Fazit: Natürlich ist eine kapitalismuskritische und linksorientierte Biografie über einen deklarierten Marxisten-Leninisten interessant und zulässig. Manches lässt sich damit aus einem anderen Blickwinkel betrachten. Aber sie sollte nicht den Mangel konservativer Publikationen fortschreiben, indem sie sich im Besitz der Wahrheit wähnt. Das verärgert und mindert die Qualität der Darstellung der Geschichte Cubas.

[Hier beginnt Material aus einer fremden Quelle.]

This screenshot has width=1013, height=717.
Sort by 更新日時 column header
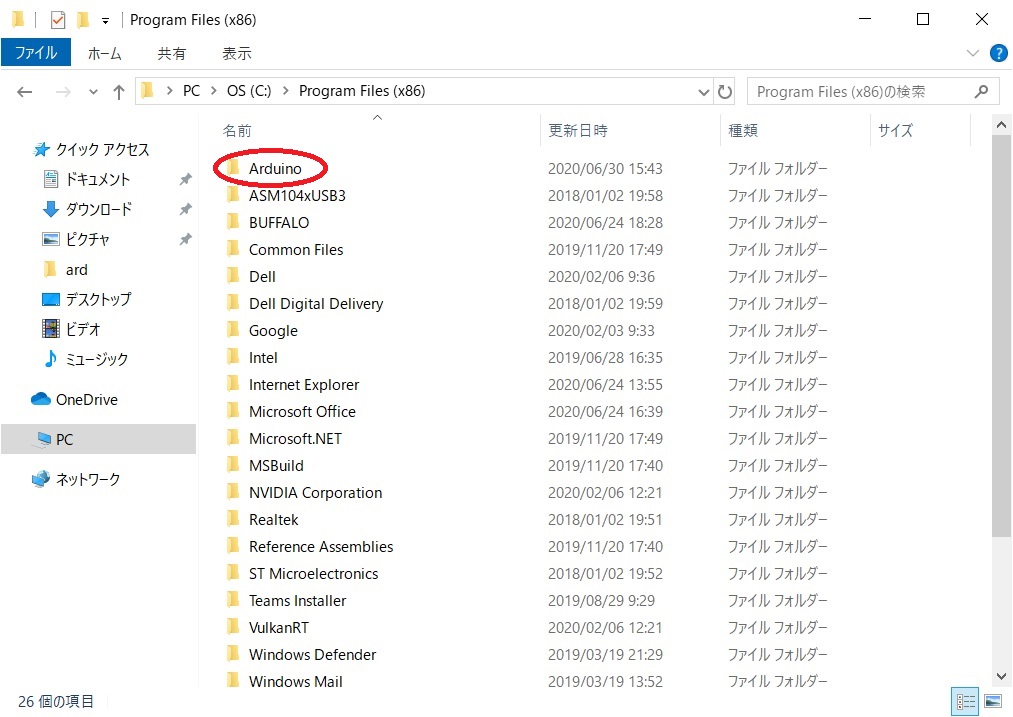click(x=578, y=130)
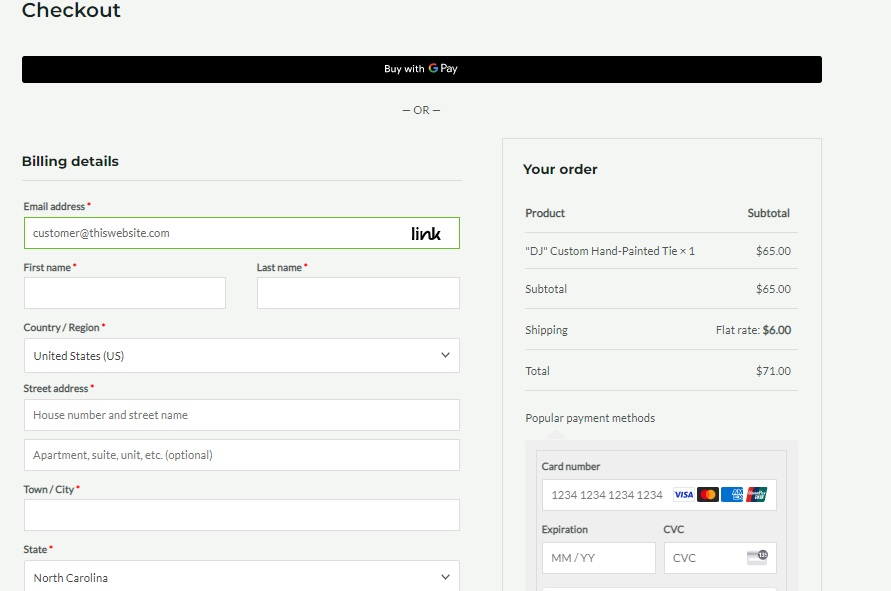Focus the Expiration MM / YY field
891x591 pixels.
pos(598,558)
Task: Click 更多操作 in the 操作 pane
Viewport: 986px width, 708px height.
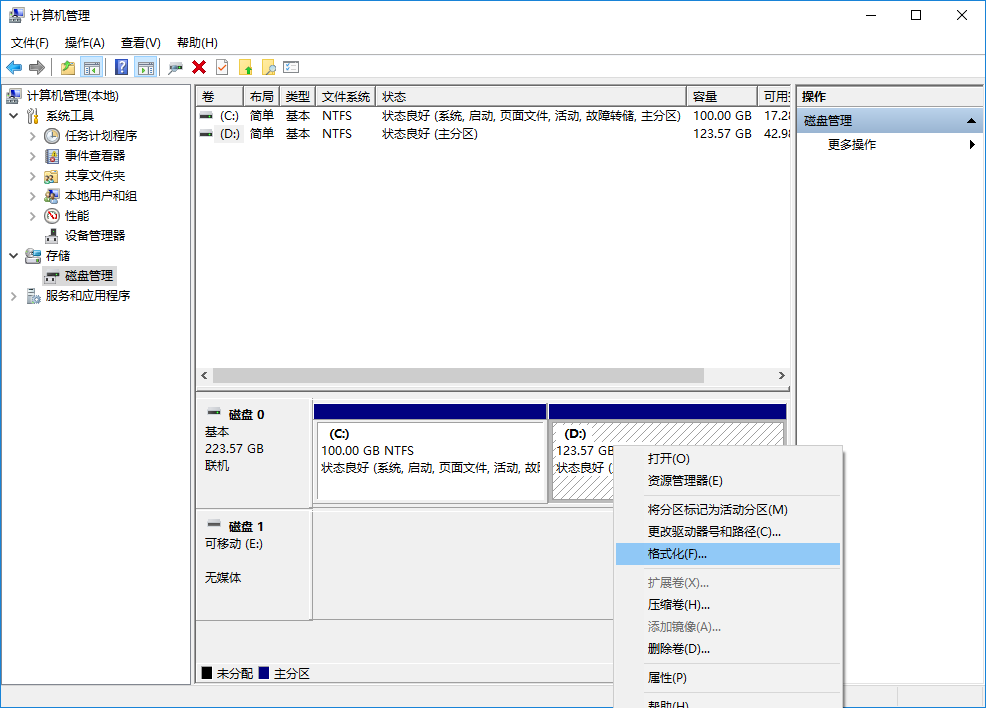Action: pyautogui.click(x=852, y=144)
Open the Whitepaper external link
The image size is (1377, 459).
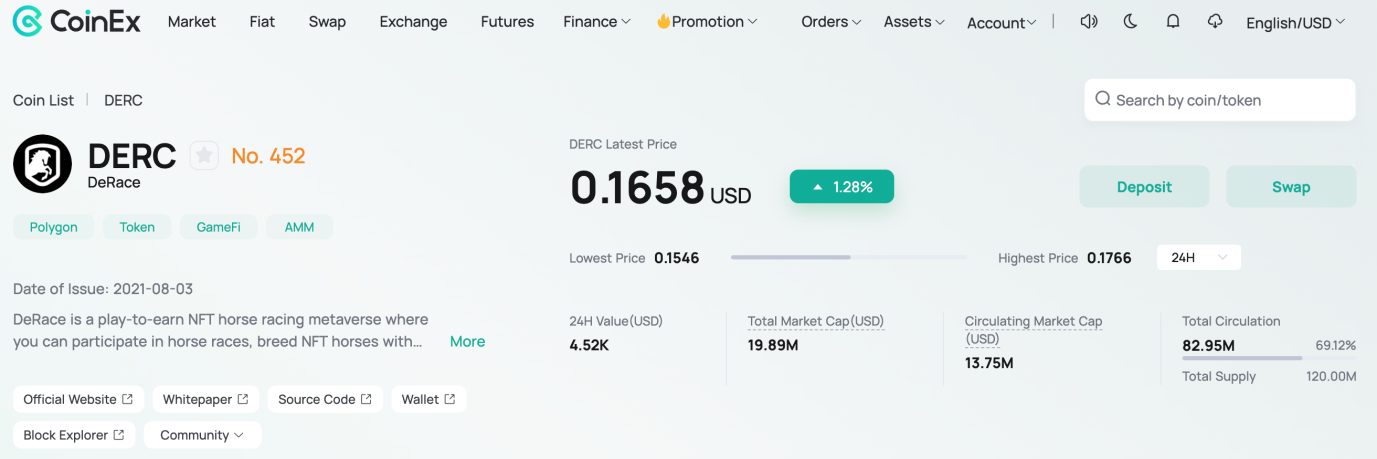click(x=206, y=399)
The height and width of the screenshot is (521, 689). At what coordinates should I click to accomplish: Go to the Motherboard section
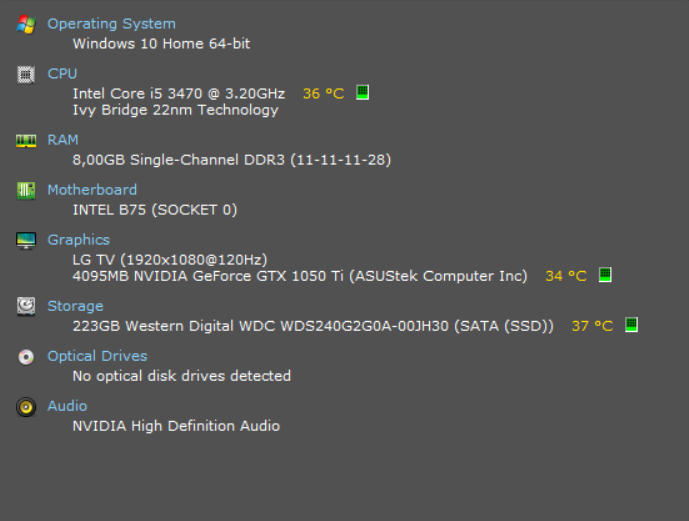coord(92,190)
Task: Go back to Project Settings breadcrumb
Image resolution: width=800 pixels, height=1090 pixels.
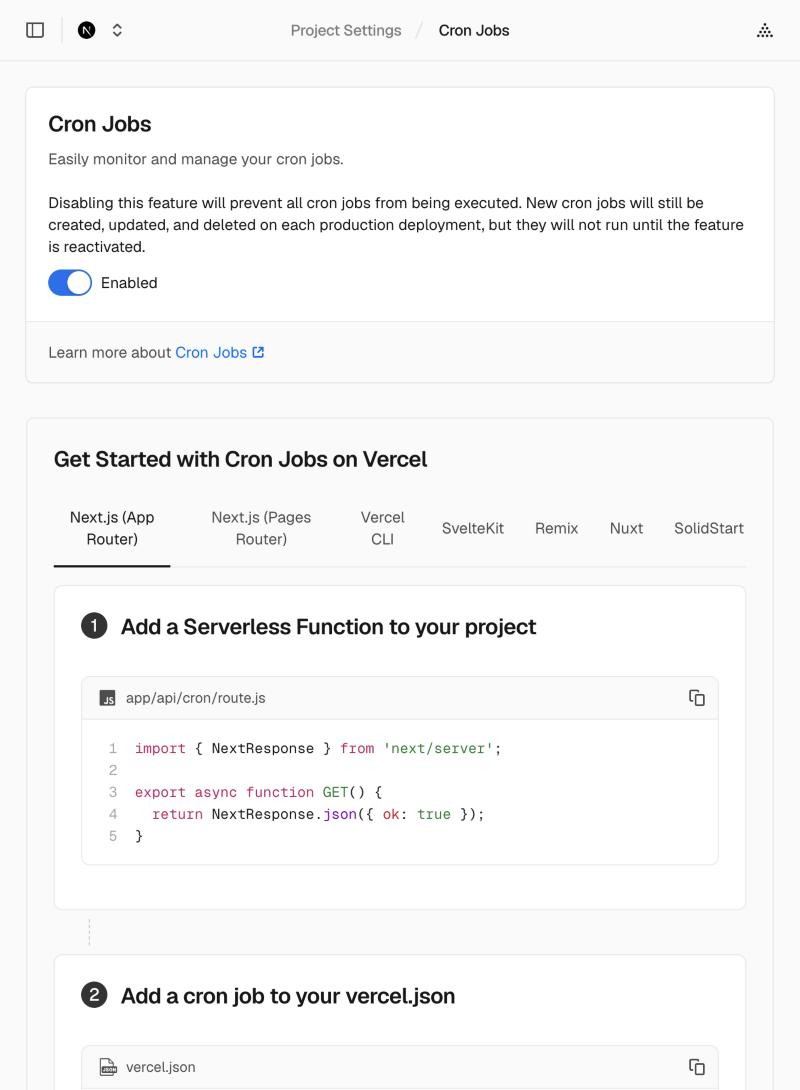Action: [345, 31]
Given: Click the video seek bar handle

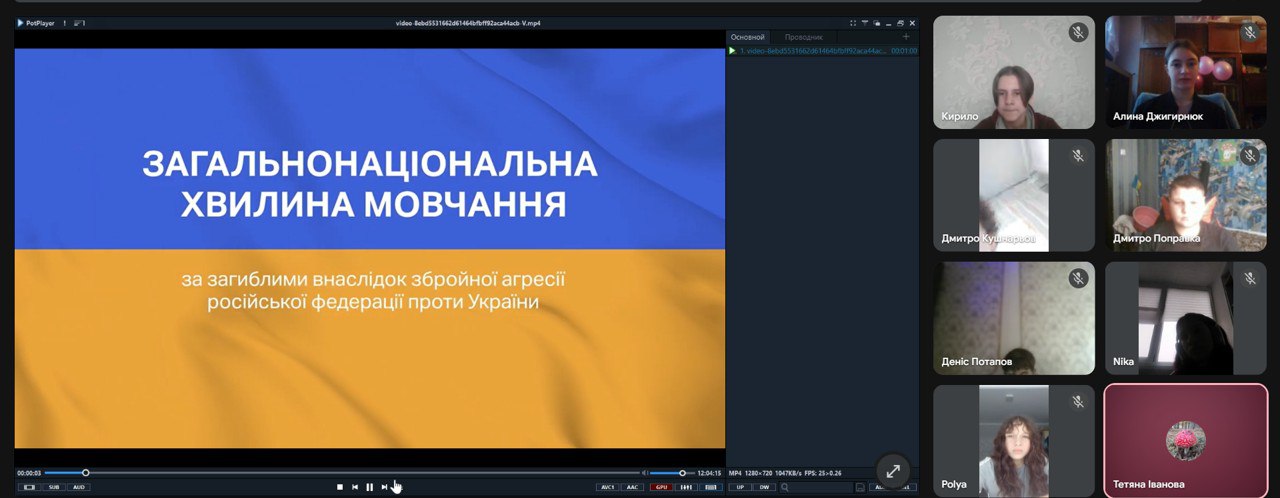Looking at the screenshot, I should (x=86, y=473).
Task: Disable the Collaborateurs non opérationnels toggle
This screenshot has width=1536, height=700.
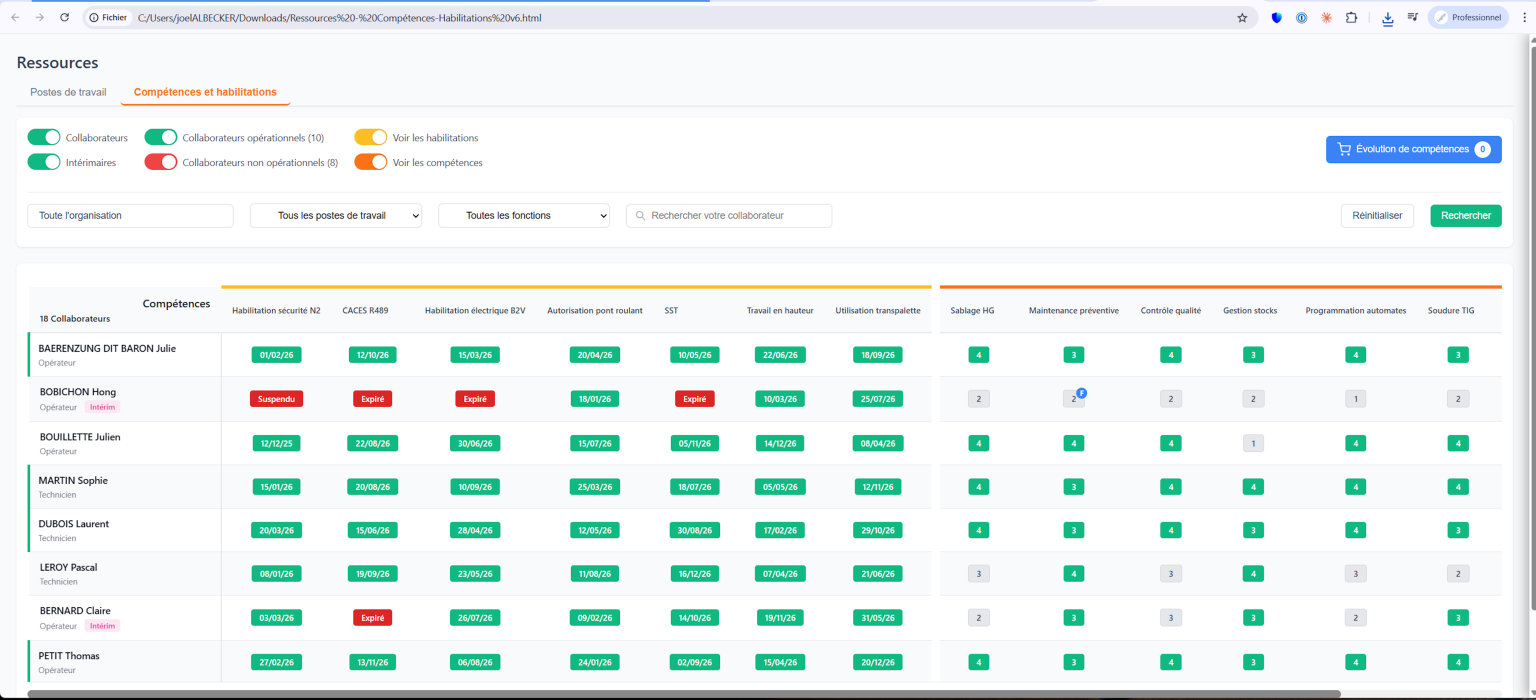Action: tap(161, 162)

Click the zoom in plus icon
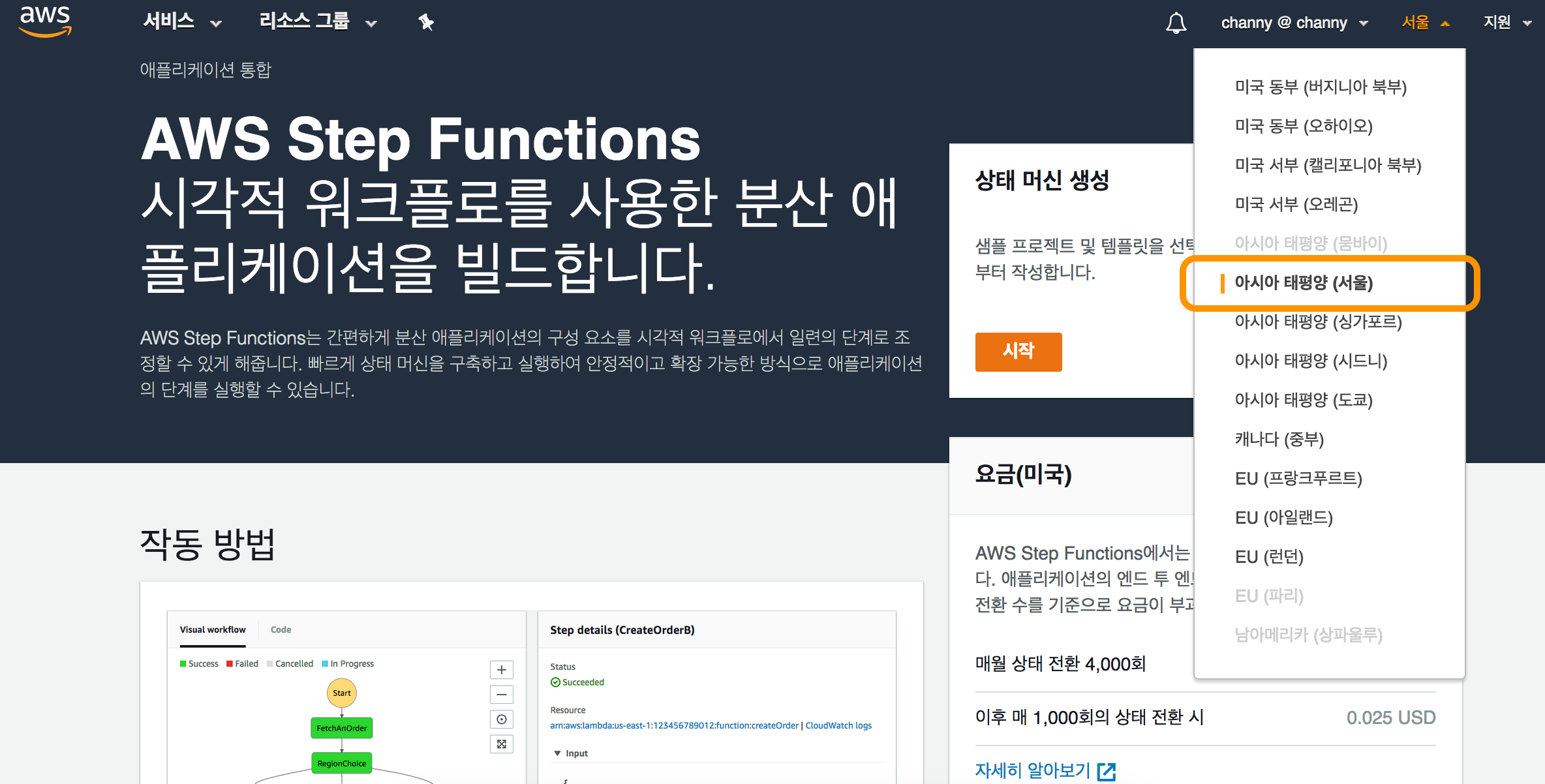(501, 670)
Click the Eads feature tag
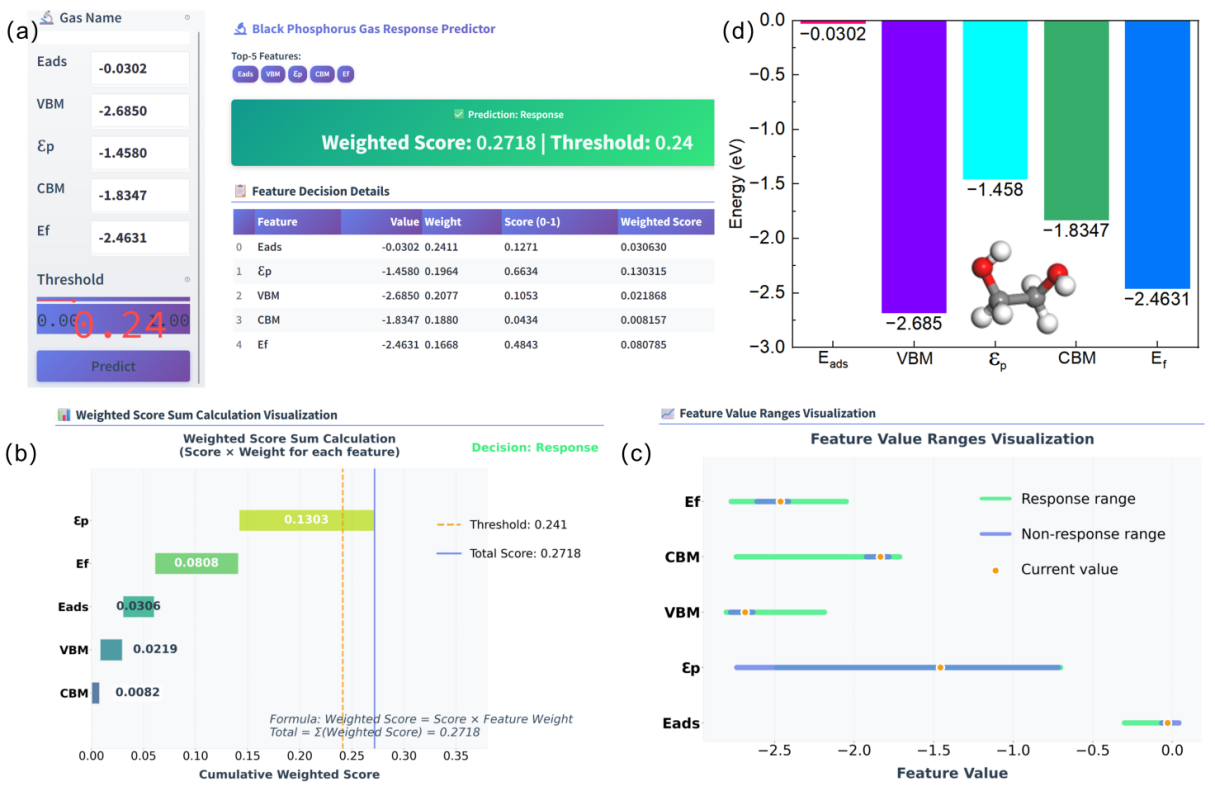Image resolution: width=1215 pixels, height=796 pixels. click(244, 74)
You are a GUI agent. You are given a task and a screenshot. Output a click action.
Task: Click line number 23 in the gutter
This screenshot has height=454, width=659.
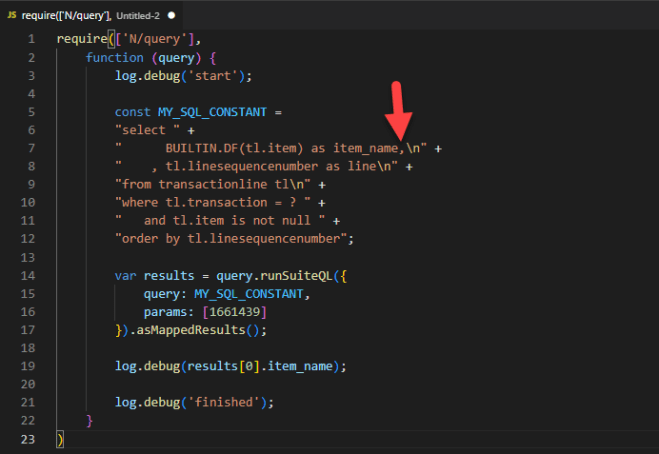point(30,438)
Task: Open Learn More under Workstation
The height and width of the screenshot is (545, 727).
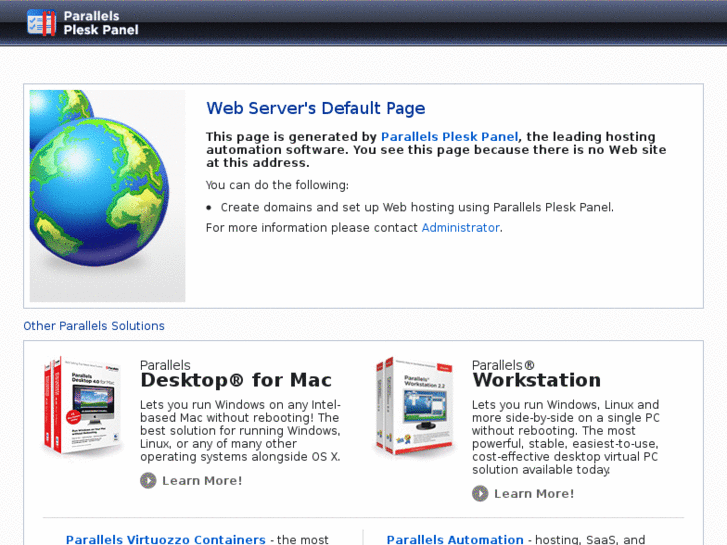Action: tap(533, 494)
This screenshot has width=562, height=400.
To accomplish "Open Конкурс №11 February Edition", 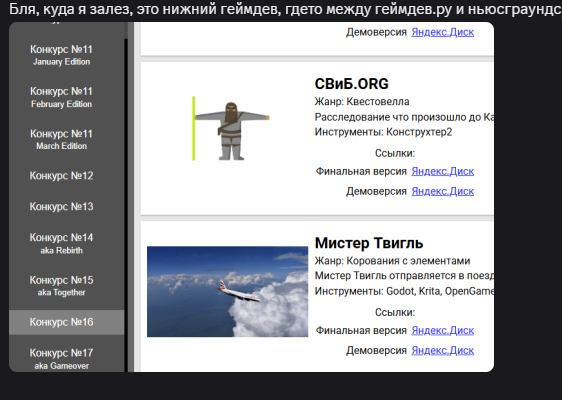I will click(x=61, y=97).
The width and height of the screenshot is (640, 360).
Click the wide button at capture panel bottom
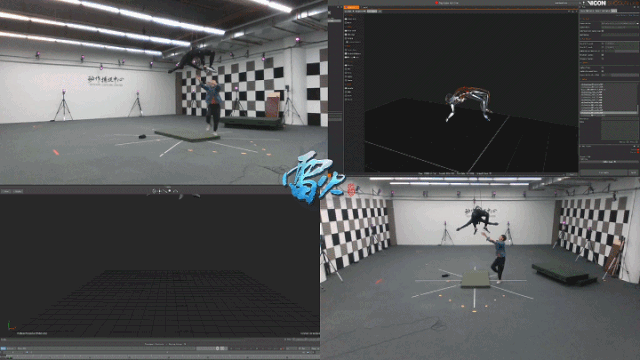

Während Mafiabosse und reiche weiße US-Bürger in Havanna rund um die Uhr Partys feierten, lebte die Mehrheit des Volkes in Armut, Elend und Unwissenheit. Raul Castro lernte, dass die Gegensätze, die er als Kind im Osten des Landes und die, welche er jetzt in Havanna erlebte, die gleiche Ursache hatten. Und er sah sich in seiner Entscheidung bestätigt, sich auf die Seite derer zu stellen, die vom herrschenden System benachteiligt, ausgebeutet und unterdrückt wurden.